2  Overview

Quiver separates source extraction, customer-specific data staging, transformation, and application-serving environments. This keeps the source interface flexible while giving Quiver a stable internal mapping layer for planning, KPIs, and visualizations.

flowchart LR
  ERP["Customer APIs (ERP, BI etc.)"]
  FileExports["Customer File Exports"]
  Orchestrator["Quiver Orchestrator<br/>(schedules and monitors)"]
  QuiverTeam["Quiver Team"]

  subgraph CustomerInputs[" "]
    direction TB
    FileExports
    ERP
  end

  subgraph CustomerEnvironment["Customer Namespace i"]
    SFTP["Quiver-Managed SFTP"]
    Connector["Integration Connector & Extraction"]
    Staging[("Data Staging")]
    TransformProd["Transformation Layer"]
    FrontendProd["Quiver Frontend"]
  end

  style CustomerInputs fill:transparent,stroke:transparent

  FileExports -->|Push files| SFTP
  SFTP --> Connector
  ERP -->|Pull data| Connector
  Connector --> Staging
  Staging --> TransformProd
  TransformProd --> FrontendProd

  Orchestrator -.-> Connector
  Orchestrator -.-> TransformProd
  Orchestrator -->|Alerts| QuiverTeam
Figure 2.1: High-level integration architecture

2.1 Environments

From an integration perspective, Quiver normally receives production source data into a customer-specific production staging area. Quiver then runs at least two application environments: production and test. Each application environment has its own mapping layer from the staged source data, so Quiver can maintain production mappings separately from test mappings and can produce reduced or adjusted test datasets where needed.

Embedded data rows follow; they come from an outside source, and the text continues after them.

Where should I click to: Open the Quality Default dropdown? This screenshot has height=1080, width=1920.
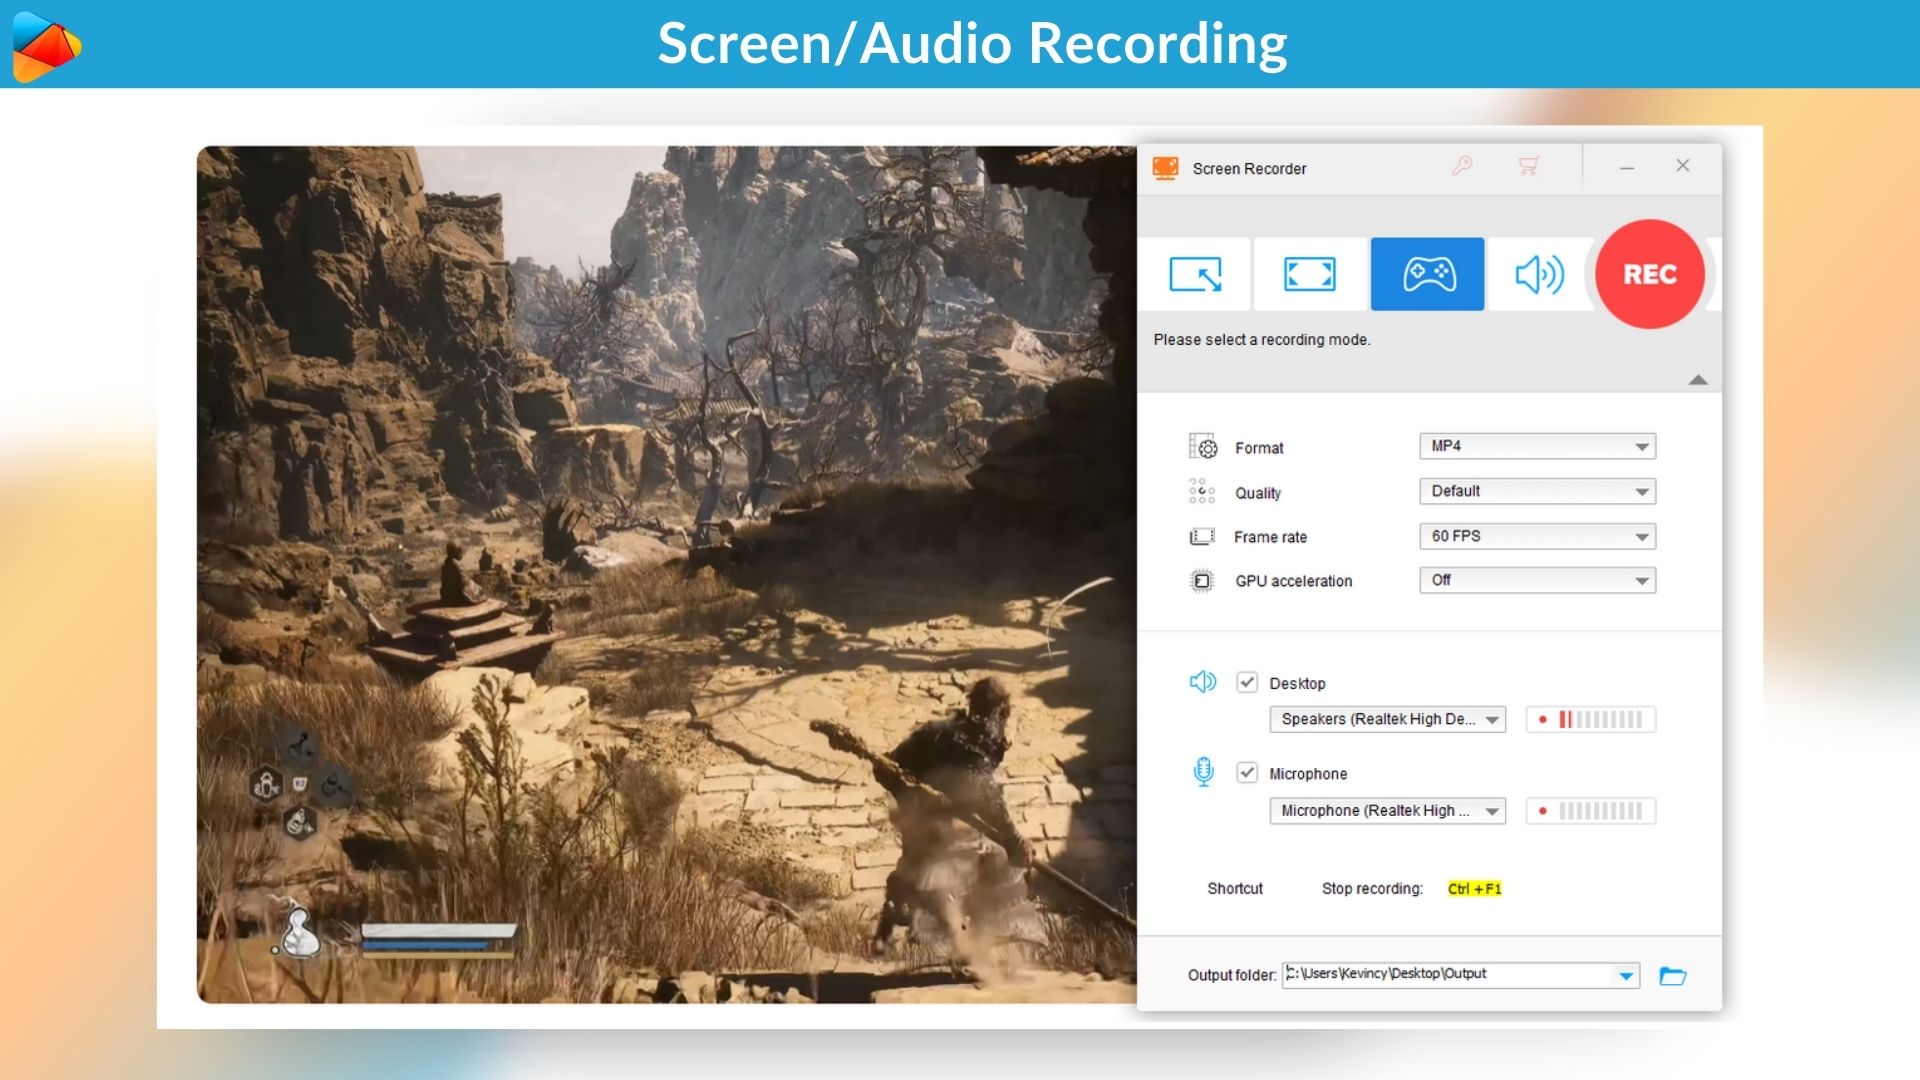click(x=1536, y=491)
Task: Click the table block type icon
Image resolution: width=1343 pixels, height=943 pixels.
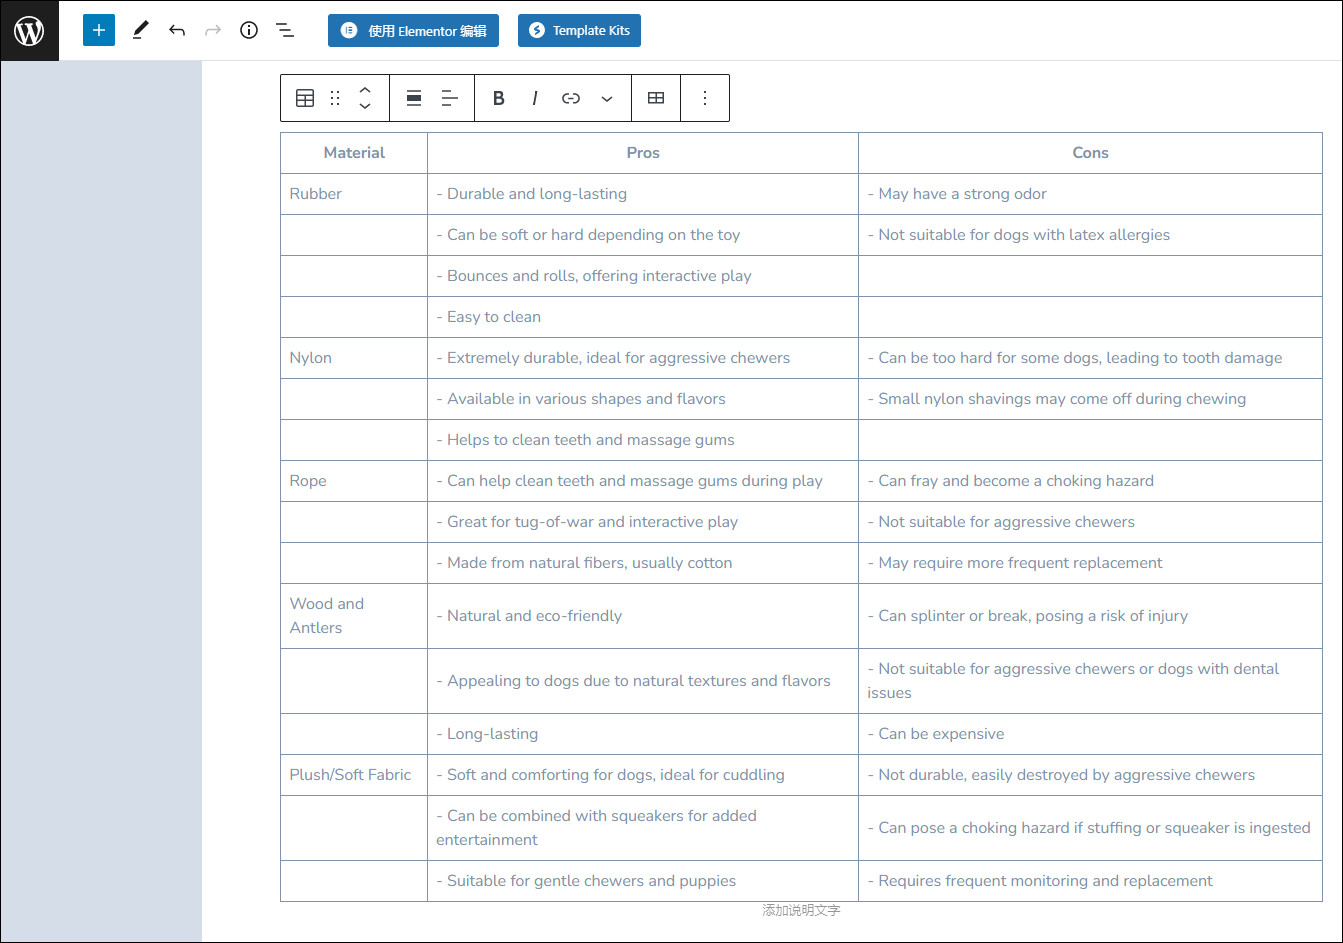Action: (x=305, y=98)

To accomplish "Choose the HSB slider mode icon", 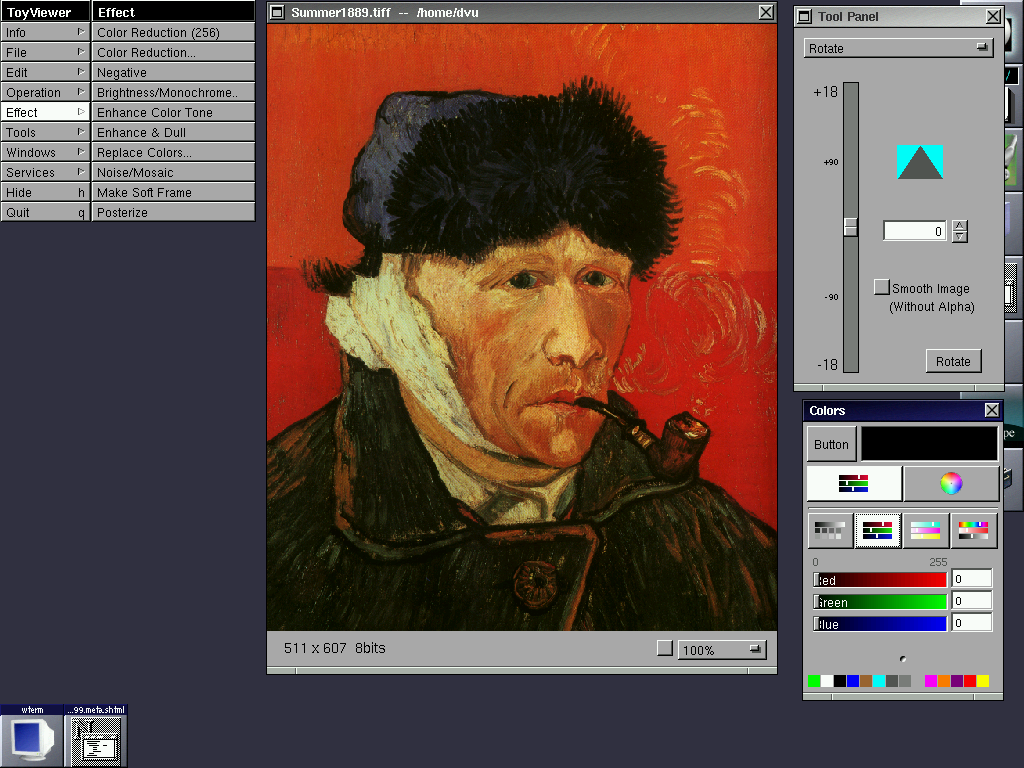I will tap(974, 531).
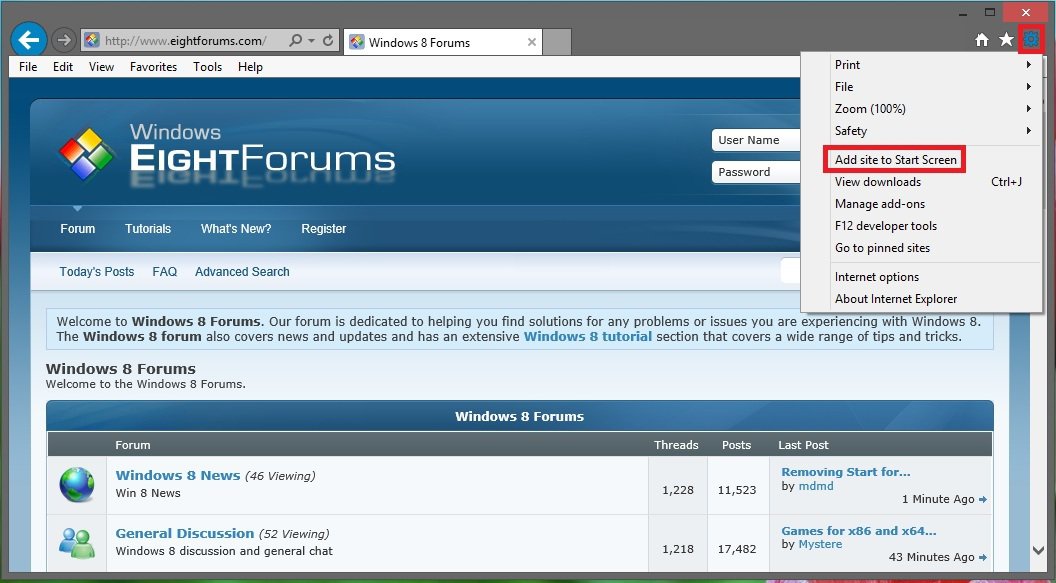Choose Internet options from the menu
Screen dimensions: 1056x583
pos(876,277)
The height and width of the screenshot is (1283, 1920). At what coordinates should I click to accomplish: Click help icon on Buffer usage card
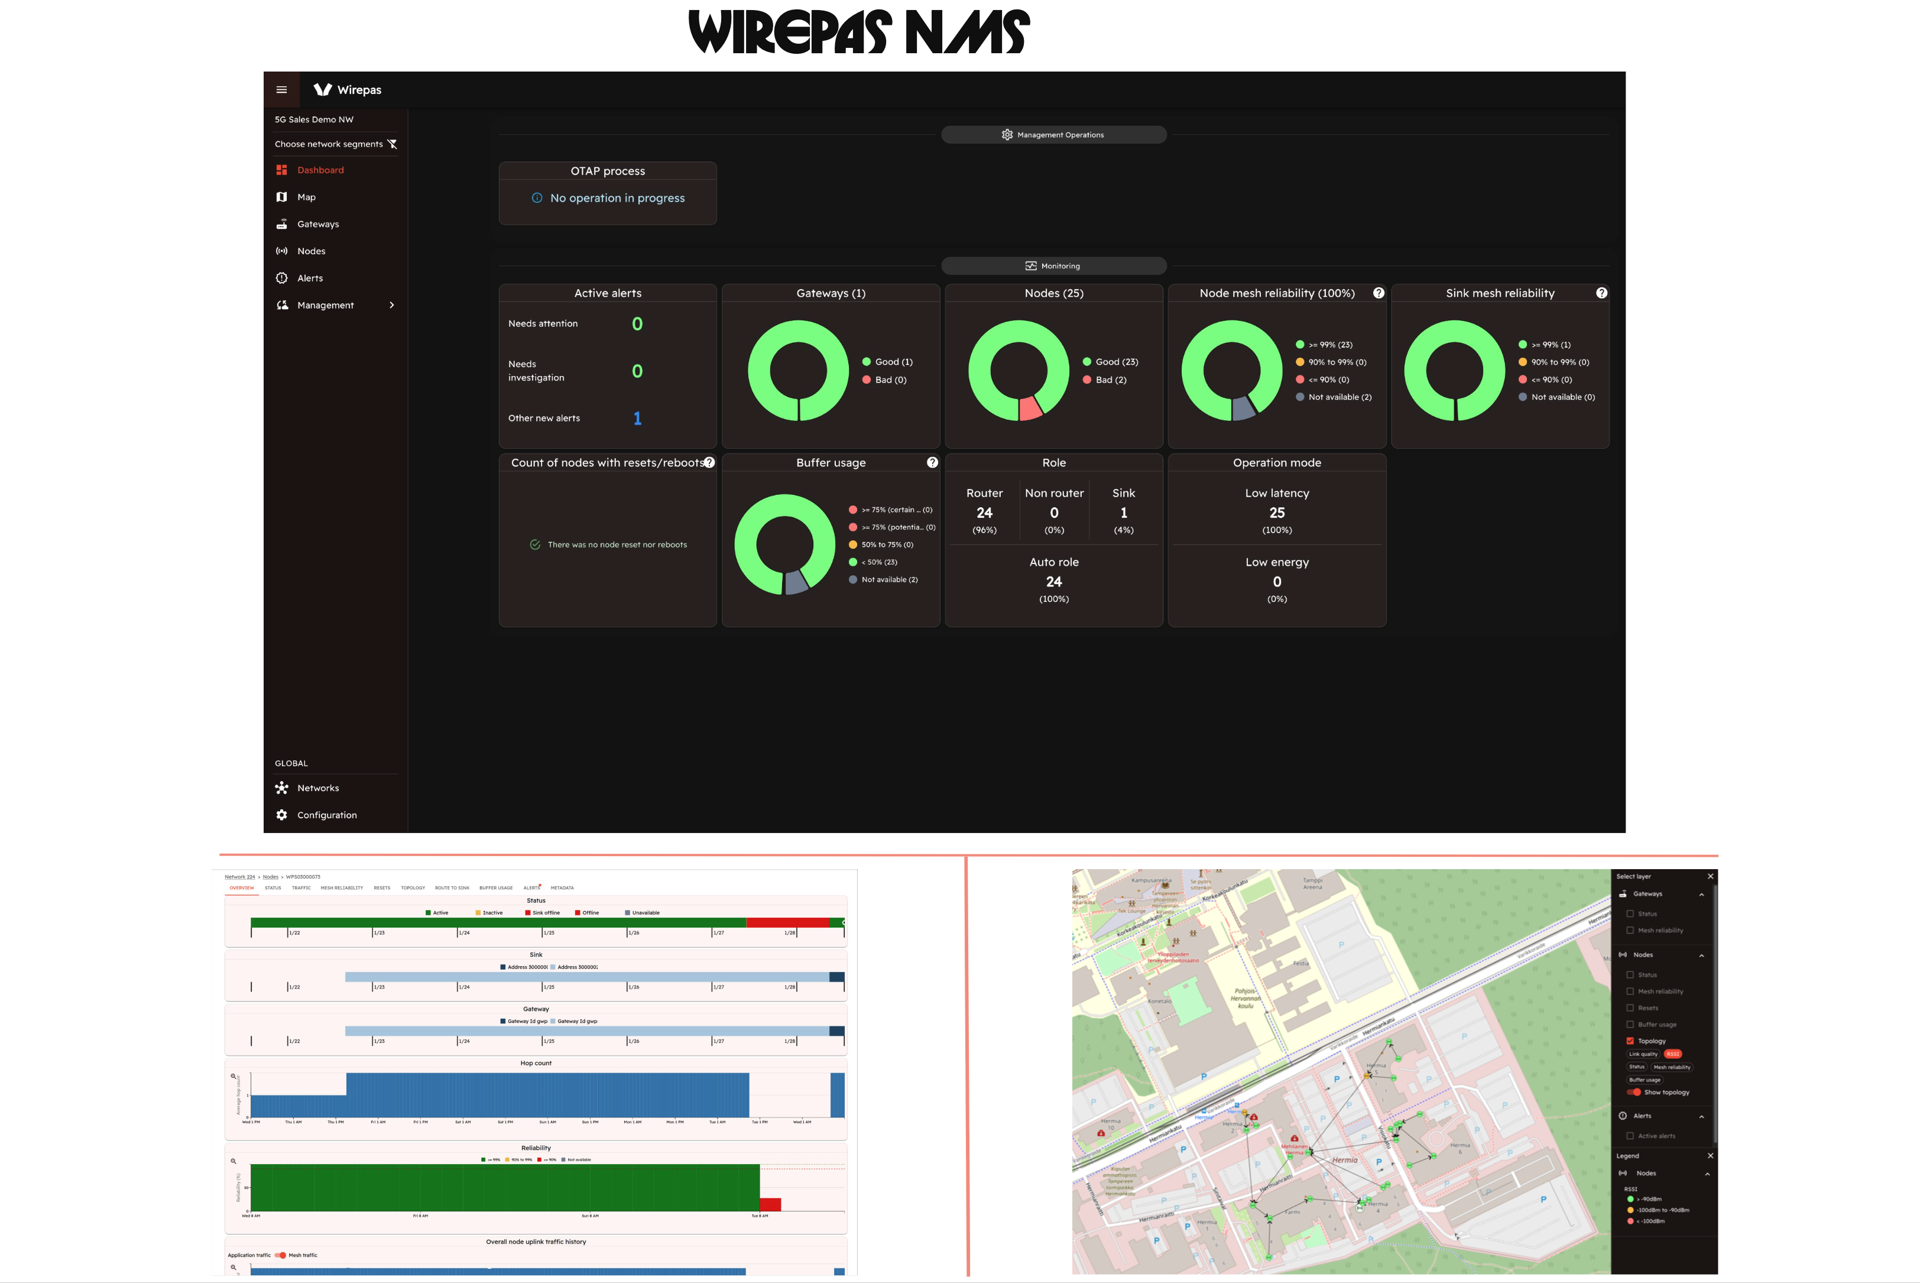[x=932, y=463]
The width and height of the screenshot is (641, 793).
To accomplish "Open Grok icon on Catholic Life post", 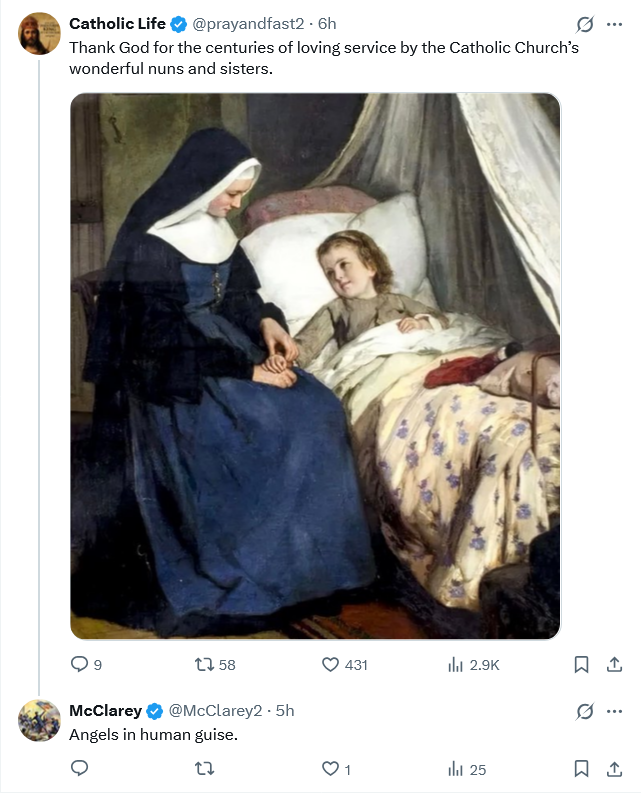I will [584, 24].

Additional environments can be added when required for feature testing or implementation work. They use the same security and network model as the production environment.

flowchart LR
  Source["Production Source Data"]

  subgraph QuiverEnvironment["Customer Namespace i"]
    Staging[("Customer-Specific Staging DB")]
    MappingProd["Production Mapping Layer"]
    MappingTest["Test Mapping Layer"]
    MappingAdditional["Additional Mapping Layer, If Needed"]
    AppProd["Quiver Production"]
    AppTest["Quiver Test"]
    AppAdditional["Additional Test Environment"]
  end

  Source --> Staging
  Staging --> MappingProd --> AppProd
  Staging --> MappingTest --> AppTest
  Staging -. optional .-> MappingAdditional -. optional .-> AppAdditional
Figure 2.2: Default environment model

2.2 Components

Component Responsibility Operated By
Customer ERP / Source Systems Provides source data through approved access paths Customer
Customer BI / Data Warehouse Provides curated or reporting-oriented data when this is the preferred source Customer
Quiver-managed SFTP Receives customer-delivered files for push-based integrations Quiver
Integration Connector Extracts source data from approved push or pull sources and applies connector-level normalization Quiver
Quiver Orchestrator Schedules and monitors synchronization jobs, transformation jobs, and operational alerts Quiver
Data Staging Stores raw and normalized integration data in the customer-specific environment Quiver
Mapping / Transformation Layer Applies customer-specific mapping and prepares curated data models for production and test environments Quiver
Quiver Application Environments Provide the customer-facing application experience for production and test environments Quiver

2.3 Security Principles

The integration is designed and operated using standard security practices for business-critical data integrations.

Key principles include:

  • Data traffic is encrypted in transit using secure protocols such as HTTPS, TLS-enabled database connections, or SFTP.
  • Source-system access is limited to the approved systems, datasets, and environments required for the integration.
  • Customer data is stored in customer-specific isolated infrastructure boundaries on Google Cloud, with default hosting in Germany.
  • Access to production data is limited to authorized Quiver personnel with an operational need.
  • Cloud infrastructure is operated in alignment with Google Cloud security recommendations for identity, access control, network configuration, and managed services.
  • Data residency requirements are confirmed during onboarding and respected throughout the integration lifecycle.
  • Customer-side filtering should be applied before delivery where required by the customer’s data governance model. Where approved, Quiver can also apply scope filtering in the mapping layer.